DIRECTIONS FOR THIS TASK
Summarize the passage below about an intercepted $300 check in two sentences.

PASSAGE
____
Two of these fitted bras cost me $186,
Nancy wanted to smack me
Then I thought of buying clothes, which is tough to do when one is a poor child like me. A new Fedora would suit me, as would a shirt with French cuffs. Sigh.I also thought of pissing it away on a vacation here or there. A neighborhood cat needs to be captured and "fixed," I could have done that with my $300. Or bought 60 boxes of Ring Dings. Or paid some bills.

What I'm trying to relate here is that I really had plans for my $300. A windfall to a tramp like me. Alas, sex toys and Ring Dings are not going to be in my future...immediate future, anyway (could a Ring Ding itself be a sex toy?). With great consternation, I found out via two letters that arrived the same day that my check was on it's way. The next letter I opened had me ensconced in a modicum of anger and sadness; my check had been "intercepted" by my student loan company.

 You may have noticed that I am the very picture of erudition. Oh, yes, you must have. Ha! But that fancy book-learnin' didn't come cheap. As of now, I still owe nearly $49,000. I'd like to say that it's a little less now, what with the involuntary $300 payment I made, but I can't. It didn't even cover a small portion of the interest, let alone the principal.

Woe is me.

I'm not going to complain, however. This has been a good week for the Democrats, and Left in general. Michelle Malkin made an ass out of herself when she accused Rachel Ray of being an "Islamic apologist" after Ray wore a paisley scarf in one of her Dunkin' Donuts commercials. The scarf resembled a "keffiyah," which is traditionally worn by Islamic men. If you haven't heard of this story, by all means find it via Google. It is among the stupidest things a public figure has said since the 2003 "Freedom Fries" nonsense drummed up by two Republican Representatives, Bob Ney and Walter Jones. Michelle Malkin isn't high profile generally, but the marginal Right Wing loves her.
Attending university while working full time is
great. It creates hope for a brighter future.
And it's ironic that her position mirrors the Iranian government position on wearing keffiyah, that it should be worn by men only.

John McCain keeps indicating that he isn't up to the challenge of running against Obama. McCain's only hope is that our nations proud hicks and rednecks will make it impossible for Obama to win. I used to think that the racist factor was a minor one, but after the Democratic primaries in Kentucky and W. Virginia, I'm not so sure.

I'll be on later, I'm suddenly struck with an anxiety attack because the phone rang. It happens.
____
DATA FOR ANALYSIS
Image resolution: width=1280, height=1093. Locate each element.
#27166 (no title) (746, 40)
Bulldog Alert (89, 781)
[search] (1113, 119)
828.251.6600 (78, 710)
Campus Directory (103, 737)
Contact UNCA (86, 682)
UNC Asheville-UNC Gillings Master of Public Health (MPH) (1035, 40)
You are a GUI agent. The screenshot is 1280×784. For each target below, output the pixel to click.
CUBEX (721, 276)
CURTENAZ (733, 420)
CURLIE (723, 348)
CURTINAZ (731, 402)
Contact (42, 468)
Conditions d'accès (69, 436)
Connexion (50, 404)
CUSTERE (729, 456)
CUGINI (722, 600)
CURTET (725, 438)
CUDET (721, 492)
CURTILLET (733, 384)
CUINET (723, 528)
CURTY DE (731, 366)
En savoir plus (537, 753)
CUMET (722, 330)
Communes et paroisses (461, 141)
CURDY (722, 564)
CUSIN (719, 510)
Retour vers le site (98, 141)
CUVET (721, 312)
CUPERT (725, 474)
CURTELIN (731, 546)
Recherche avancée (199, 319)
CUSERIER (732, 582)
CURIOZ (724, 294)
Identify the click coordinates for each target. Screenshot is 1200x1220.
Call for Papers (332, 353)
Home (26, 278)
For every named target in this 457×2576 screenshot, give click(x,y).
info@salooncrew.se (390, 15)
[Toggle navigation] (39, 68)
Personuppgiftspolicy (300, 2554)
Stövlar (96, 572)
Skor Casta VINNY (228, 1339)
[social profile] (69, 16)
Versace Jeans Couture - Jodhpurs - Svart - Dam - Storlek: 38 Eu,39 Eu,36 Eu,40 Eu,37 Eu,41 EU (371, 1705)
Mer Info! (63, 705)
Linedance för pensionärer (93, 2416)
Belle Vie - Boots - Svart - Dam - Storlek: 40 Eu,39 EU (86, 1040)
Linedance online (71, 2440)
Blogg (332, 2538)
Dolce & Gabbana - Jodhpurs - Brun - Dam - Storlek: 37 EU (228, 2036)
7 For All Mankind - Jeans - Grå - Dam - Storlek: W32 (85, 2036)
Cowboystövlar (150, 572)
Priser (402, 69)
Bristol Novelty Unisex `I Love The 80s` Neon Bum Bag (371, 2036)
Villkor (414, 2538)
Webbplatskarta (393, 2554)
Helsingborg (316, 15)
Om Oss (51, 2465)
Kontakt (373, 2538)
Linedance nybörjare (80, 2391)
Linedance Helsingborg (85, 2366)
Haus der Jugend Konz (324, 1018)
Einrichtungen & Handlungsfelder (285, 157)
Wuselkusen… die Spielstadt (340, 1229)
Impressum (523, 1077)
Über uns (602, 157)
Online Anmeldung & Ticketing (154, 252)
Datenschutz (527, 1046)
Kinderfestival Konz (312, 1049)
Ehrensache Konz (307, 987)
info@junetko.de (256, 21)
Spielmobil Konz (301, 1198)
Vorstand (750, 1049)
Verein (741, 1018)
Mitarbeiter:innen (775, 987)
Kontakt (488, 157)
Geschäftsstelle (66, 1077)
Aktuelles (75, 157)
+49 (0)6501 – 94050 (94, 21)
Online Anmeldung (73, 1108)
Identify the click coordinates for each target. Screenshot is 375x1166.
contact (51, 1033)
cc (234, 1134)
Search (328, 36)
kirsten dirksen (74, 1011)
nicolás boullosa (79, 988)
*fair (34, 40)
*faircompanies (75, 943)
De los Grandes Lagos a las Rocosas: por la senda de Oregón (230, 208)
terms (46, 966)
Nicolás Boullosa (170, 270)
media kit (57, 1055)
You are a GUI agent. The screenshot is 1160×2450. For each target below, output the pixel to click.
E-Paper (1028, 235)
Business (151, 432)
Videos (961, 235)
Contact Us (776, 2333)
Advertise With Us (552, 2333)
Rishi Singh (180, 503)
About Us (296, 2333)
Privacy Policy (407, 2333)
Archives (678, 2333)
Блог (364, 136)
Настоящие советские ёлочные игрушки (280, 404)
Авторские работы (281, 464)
____
COMPLETED EXERCISE
The writer had plans for a $300 windfall, such as new clothes, a vacation, or paying bills, but learned that the check had been intercepted by the student loan company, and the payment did not even cover a small portion of the interest on a debt of nearly $49,000. Declining to complain, the writer turns to what was a good week for the Democrats, mocking Michelle Malkin for calling Rachel Ray an "Islamic apologist" over a paisley scarf and arguing that John McCain isn't up to the challenge of running against Obama.